Sex, Music, Radio And Television

The Croatian RadioTelevision Council has positively assessed the program broadcast by Croatian Radio and Croatian TV in 1993, and approved the one for 1994, reported the Croatian news agency HINA.

HINA says that there is drop in the number of listeners tuning into ``Radio Croatia, not because of a lack of quality, but because of the numerous local, privatelyowned radio stations,'' which some members of the Council said were of very low quality. This is why it has been proposed that the criteria for allotting frequencies be raised. Director of Croatian TV Antun Vrdoljak blamed the situation on ``the surge of new music broadcast by such stations,'' adding that preventative measures must be adopted.
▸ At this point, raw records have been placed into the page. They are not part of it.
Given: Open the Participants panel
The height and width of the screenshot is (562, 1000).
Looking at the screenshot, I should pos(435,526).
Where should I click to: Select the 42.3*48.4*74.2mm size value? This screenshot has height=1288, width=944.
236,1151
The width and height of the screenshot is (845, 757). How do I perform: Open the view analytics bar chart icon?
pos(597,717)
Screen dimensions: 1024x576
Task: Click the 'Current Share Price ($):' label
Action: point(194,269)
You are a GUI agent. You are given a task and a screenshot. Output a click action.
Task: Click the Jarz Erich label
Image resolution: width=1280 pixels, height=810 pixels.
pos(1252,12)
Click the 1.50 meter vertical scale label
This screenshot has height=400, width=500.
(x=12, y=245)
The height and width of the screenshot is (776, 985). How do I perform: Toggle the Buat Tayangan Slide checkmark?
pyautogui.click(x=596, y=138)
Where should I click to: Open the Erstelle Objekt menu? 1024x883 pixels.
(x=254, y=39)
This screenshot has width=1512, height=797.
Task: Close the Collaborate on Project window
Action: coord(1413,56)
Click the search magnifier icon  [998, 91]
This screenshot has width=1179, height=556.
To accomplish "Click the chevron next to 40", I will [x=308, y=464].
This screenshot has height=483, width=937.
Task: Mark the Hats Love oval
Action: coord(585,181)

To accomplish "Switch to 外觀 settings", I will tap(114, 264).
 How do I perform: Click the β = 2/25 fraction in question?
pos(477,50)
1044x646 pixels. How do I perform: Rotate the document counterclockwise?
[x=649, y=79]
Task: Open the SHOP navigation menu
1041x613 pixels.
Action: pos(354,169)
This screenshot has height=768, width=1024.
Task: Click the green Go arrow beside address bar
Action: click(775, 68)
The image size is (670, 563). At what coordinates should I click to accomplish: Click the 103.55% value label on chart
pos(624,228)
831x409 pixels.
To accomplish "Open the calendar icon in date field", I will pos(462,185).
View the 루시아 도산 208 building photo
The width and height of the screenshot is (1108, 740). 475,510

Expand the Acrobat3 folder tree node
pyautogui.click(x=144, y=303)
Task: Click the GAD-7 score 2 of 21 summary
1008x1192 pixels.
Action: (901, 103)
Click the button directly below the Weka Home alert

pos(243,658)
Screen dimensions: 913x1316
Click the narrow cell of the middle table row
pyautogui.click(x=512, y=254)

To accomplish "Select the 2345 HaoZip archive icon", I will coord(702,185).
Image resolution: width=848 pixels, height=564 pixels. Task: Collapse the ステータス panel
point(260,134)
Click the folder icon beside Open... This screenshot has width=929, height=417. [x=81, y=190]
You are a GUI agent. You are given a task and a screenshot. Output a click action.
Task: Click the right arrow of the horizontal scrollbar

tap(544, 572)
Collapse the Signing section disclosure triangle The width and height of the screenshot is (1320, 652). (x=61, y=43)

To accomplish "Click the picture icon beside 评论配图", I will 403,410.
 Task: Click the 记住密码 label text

He suggested that rock songs should be translated, ``so that the youth would understand the rubbish they were listening to.''

There were suggestions for taking a program devoted to horoscopes off the air. Vrdoljak cautioned that films with violence and sex had a detrimental effect on the youth and that stricter measures should be applied. In this way, the Croatian RadioTelevision Council has joined Serbian Minister of Culture Nada PopovicPerisic in calling for a clampdown. However, no one in Belgrade has yet mentioned translating rock songs or protecting the youth from sex. Belgrade Mayor Nebojsa Covic has also joined the crusade, but has limited himself to banning pornographic magazines from being displayed on news stands.

A New Friend

Yugoslavia has a new friend. The YugoslavGhanaian Friendship Society has been founded in Novi Sad, ``with the aim of setting up cultural, scientific, technical and economic cooperation between the two countries.'' Nada Ranisav Lartej has been elected president, and apart from the founding board, honorary membership has been accorded to the Ghanaian Charge D'Affaires in Belgrade Kobine Sechia, academician Dejan Medakovic, poet Ljubivoje Rsumovic, and Bishop Irinej Bulovic who blessed the work of the society. Yugoslavia has decided on this step deeply moved by the support of nonaligned African countries which had the courage to abstain when sanctions against Yugoslavia were put to the vote.